▶ [题目要求]
把下面数据中含有“checkbox”一词的行全部列出来，每行原样照抄。

▶ [原始数据]

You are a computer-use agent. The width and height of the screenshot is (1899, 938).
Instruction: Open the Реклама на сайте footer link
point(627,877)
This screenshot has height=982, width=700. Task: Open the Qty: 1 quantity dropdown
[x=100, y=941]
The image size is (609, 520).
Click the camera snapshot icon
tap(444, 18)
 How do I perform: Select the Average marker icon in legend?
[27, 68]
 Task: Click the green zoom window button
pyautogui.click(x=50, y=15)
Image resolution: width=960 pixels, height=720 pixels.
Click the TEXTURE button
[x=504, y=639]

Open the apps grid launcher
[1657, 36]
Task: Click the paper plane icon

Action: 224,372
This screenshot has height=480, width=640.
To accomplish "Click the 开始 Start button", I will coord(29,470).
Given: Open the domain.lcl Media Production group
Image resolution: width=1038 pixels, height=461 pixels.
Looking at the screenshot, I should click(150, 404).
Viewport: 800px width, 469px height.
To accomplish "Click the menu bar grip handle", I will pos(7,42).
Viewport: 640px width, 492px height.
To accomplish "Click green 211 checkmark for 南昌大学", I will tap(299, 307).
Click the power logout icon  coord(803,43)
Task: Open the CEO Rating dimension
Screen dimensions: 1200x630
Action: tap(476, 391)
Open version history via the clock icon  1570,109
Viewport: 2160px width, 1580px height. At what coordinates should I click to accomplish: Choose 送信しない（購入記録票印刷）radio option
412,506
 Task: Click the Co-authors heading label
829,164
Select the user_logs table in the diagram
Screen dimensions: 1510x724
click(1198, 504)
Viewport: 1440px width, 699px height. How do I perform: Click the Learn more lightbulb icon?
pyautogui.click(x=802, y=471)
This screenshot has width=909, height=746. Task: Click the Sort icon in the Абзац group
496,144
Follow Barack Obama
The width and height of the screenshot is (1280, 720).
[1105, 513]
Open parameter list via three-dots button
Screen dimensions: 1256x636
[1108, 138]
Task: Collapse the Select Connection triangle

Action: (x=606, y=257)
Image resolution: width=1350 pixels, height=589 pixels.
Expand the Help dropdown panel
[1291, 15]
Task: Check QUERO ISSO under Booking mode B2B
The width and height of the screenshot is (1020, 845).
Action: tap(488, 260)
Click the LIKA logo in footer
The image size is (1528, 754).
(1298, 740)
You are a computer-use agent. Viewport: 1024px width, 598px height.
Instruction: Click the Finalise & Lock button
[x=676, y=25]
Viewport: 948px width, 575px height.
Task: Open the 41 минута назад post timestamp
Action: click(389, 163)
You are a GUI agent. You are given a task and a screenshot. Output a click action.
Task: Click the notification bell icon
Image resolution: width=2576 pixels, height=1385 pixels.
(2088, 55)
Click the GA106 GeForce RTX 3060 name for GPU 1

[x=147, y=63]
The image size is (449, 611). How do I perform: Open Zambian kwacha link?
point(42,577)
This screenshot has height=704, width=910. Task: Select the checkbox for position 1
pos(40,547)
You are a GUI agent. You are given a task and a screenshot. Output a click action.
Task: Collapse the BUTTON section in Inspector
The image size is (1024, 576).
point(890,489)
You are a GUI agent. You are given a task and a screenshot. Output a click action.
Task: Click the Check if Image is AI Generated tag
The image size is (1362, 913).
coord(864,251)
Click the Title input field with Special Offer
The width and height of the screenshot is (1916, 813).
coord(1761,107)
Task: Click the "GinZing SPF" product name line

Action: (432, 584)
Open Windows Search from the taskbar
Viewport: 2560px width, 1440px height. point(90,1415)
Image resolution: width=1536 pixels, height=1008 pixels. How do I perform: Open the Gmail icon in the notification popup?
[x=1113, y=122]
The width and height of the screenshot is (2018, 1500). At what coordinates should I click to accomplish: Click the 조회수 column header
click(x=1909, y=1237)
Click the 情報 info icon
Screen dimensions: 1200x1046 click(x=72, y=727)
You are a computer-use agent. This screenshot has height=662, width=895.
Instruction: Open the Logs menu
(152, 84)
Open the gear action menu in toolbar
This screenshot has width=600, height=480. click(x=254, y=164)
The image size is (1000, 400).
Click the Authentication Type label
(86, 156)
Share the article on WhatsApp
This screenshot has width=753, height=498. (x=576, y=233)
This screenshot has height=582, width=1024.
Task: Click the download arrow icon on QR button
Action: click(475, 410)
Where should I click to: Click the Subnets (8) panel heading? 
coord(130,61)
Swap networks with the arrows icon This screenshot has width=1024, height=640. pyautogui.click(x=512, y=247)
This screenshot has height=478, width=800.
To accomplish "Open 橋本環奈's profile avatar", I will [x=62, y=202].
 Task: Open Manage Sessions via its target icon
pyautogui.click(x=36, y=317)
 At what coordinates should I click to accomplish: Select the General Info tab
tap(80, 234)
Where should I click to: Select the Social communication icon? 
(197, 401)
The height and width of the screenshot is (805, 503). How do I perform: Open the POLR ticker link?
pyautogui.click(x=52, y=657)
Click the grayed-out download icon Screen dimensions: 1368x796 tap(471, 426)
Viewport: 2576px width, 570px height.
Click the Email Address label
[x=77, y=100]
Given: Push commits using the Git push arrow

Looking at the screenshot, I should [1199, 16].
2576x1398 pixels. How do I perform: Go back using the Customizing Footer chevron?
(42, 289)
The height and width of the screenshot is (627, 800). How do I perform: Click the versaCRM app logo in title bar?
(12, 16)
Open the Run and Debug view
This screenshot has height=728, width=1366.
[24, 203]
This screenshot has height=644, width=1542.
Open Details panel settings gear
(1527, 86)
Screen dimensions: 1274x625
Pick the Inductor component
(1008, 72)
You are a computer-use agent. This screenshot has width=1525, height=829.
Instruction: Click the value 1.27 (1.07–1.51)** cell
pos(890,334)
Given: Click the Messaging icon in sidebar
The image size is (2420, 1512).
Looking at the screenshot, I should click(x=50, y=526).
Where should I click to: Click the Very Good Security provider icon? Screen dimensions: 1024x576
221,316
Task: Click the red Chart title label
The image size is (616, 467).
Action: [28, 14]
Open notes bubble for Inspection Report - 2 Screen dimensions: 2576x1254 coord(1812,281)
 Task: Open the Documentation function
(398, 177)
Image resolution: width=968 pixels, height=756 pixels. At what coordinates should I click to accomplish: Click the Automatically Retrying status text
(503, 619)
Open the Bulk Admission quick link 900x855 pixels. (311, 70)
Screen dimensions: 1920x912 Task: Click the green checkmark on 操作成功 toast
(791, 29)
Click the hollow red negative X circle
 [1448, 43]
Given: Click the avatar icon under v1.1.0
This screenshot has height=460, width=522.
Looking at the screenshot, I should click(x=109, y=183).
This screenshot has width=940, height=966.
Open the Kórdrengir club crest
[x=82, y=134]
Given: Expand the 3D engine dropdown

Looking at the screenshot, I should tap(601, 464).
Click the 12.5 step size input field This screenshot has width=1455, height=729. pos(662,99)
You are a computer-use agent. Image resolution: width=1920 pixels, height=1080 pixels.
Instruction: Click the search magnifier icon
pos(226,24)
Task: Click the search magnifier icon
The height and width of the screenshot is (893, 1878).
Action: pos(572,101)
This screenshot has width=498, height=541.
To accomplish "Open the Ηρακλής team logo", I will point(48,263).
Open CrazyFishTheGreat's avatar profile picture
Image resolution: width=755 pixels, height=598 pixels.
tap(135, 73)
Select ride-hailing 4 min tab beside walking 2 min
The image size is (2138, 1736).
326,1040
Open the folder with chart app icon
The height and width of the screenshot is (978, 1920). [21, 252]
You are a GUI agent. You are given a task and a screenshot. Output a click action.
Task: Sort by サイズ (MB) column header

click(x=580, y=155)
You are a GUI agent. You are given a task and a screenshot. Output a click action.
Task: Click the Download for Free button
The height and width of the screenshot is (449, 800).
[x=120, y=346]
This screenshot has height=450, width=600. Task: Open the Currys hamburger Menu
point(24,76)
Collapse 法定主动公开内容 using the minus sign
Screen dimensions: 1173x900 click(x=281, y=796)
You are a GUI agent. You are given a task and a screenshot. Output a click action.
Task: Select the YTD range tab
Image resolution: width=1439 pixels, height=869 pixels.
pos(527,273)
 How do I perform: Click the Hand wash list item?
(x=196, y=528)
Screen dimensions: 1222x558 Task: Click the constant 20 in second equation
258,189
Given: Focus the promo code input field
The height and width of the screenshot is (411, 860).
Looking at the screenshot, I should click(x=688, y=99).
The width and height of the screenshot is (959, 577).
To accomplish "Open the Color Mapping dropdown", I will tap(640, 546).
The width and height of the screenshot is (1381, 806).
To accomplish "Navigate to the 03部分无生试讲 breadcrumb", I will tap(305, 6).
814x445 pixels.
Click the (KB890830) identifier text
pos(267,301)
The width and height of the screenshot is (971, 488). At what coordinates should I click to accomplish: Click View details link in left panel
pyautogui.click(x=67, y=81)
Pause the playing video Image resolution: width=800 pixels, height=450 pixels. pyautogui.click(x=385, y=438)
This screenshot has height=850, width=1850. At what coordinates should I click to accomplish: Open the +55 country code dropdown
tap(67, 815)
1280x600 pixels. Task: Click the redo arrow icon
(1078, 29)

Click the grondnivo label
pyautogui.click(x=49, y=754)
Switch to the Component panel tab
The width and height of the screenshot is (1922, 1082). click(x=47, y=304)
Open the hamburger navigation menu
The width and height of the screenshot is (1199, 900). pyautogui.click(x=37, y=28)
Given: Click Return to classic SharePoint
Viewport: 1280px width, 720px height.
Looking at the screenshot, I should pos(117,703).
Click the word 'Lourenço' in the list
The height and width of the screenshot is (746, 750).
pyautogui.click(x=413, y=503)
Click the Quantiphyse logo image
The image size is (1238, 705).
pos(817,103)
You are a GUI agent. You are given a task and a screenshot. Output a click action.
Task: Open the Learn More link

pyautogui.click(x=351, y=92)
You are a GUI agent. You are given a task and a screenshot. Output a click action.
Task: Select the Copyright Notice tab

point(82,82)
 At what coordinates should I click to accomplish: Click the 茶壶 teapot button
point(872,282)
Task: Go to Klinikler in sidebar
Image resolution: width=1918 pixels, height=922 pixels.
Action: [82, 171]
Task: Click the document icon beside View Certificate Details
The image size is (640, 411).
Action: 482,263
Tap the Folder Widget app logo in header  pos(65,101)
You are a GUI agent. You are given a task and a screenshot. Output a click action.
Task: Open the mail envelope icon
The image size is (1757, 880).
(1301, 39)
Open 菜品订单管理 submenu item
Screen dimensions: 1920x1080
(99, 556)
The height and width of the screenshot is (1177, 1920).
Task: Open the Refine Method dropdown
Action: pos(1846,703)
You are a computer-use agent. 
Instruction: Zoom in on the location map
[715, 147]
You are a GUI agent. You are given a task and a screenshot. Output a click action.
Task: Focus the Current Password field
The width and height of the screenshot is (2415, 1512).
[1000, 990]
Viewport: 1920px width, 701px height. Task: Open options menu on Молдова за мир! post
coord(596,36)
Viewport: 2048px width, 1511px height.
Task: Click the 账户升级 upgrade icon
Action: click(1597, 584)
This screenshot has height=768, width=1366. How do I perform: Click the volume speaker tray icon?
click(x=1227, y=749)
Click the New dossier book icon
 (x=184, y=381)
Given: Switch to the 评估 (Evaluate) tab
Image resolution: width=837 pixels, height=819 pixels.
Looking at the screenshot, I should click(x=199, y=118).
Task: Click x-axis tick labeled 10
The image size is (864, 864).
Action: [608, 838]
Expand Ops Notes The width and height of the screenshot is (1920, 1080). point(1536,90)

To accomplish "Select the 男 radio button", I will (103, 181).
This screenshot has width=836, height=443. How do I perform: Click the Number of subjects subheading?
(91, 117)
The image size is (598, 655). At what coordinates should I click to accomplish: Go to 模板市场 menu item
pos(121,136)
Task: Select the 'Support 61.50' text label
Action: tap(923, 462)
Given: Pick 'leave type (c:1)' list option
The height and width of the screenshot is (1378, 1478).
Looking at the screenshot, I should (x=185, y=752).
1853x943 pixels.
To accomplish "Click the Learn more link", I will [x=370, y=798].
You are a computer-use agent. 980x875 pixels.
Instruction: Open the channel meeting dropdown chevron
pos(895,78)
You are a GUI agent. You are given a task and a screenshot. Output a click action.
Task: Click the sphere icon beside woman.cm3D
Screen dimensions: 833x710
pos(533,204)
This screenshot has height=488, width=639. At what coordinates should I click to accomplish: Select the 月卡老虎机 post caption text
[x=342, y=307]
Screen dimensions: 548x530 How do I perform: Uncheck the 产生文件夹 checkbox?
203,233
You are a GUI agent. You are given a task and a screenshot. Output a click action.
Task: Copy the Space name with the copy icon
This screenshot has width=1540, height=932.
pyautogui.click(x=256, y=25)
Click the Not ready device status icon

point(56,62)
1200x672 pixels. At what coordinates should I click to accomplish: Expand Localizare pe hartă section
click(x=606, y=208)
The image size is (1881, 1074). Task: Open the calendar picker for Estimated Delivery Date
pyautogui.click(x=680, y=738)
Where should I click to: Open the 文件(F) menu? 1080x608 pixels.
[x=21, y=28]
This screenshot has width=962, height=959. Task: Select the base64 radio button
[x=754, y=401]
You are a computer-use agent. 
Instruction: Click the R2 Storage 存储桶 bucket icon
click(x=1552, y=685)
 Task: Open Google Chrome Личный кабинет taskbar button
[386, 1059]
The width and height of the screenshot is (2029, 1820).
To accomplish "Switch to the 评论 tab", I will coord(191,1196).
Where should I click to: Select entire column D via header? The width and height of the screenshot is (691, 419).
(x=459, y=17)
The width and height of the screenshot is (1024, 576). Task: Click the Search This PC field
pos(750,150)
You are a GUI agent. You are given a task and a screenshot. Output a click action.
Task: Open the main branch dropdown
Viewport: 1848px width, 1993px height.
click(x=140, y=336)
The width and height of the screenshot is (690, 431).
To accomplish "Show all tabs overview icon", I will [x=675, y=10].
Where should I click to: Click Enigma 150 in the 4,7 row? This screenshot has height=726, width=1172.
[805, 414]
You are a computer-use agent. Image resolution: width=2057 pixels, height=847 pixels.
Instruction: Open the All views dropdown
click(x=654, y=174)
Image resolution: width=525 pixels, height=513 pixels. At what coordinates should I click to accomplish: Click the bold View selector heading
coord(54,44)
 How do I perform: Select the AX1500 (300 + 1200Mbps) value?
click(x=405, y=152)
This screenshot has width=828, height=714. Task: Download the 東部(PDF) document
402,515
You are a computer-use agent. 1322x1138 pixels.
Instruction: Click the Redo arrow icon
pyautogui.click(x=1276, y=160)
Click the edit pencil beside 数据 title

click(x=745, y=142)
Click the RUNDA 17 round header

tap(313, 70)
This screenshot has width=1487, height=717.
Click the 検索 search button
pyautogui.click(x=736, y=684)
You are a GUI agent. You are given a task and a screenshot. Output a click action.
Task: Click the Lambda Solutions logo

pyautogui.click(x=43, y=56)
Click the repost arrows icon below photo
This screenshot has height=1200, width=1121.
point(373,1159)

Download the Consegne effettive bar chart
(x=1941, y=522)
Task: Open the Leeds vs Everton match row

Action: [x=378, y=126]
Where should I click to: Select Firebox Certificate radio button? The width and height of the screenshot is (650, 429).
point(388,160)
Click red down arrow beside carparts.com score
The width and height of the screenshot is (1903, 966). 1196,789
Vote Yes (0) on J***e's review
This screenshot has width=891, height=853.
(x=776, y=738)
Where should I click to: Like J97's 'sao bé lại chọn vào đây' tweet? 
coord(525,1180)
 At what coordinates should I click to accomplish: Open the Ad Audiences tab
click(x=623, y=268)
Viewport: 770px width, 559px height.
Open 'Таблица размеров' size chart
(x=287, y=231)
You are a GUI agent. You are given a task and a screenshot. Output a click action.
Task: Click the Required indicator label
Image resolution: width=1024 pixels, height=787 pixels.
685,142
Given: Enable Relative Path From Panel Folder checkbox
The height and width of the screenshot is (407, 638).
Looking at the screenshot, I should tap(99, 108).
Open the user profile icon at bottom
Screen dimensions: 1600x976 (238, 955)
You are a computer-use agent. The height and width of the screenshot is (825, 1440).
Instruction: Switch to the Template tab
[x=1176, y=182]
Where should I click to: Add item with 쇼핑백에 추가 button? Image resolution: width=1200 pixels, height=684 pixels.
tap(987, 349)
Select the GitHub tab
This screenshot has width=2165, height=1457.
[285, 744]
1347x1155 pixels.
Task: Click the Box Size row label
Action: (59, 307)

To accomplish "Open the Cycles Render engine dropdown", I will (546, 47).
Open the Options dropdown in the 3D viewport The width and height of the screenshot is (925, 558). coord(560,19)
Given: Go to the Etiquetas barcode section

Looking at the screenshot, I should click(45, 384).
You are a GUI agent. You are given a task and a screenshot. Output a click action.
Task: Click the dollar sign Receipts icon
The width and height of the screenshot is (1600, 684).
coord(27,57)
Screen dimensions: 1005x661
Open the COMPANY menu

▶ [书面答案]
This screenshot has height=704, width=910. Task: Select the checkbox for position 1
Screen dimensions: 548x530 How do I perform: Uncheck the 产生文件夹 checkbox?
Given: Enable Relative Path From Panel Folder checkbox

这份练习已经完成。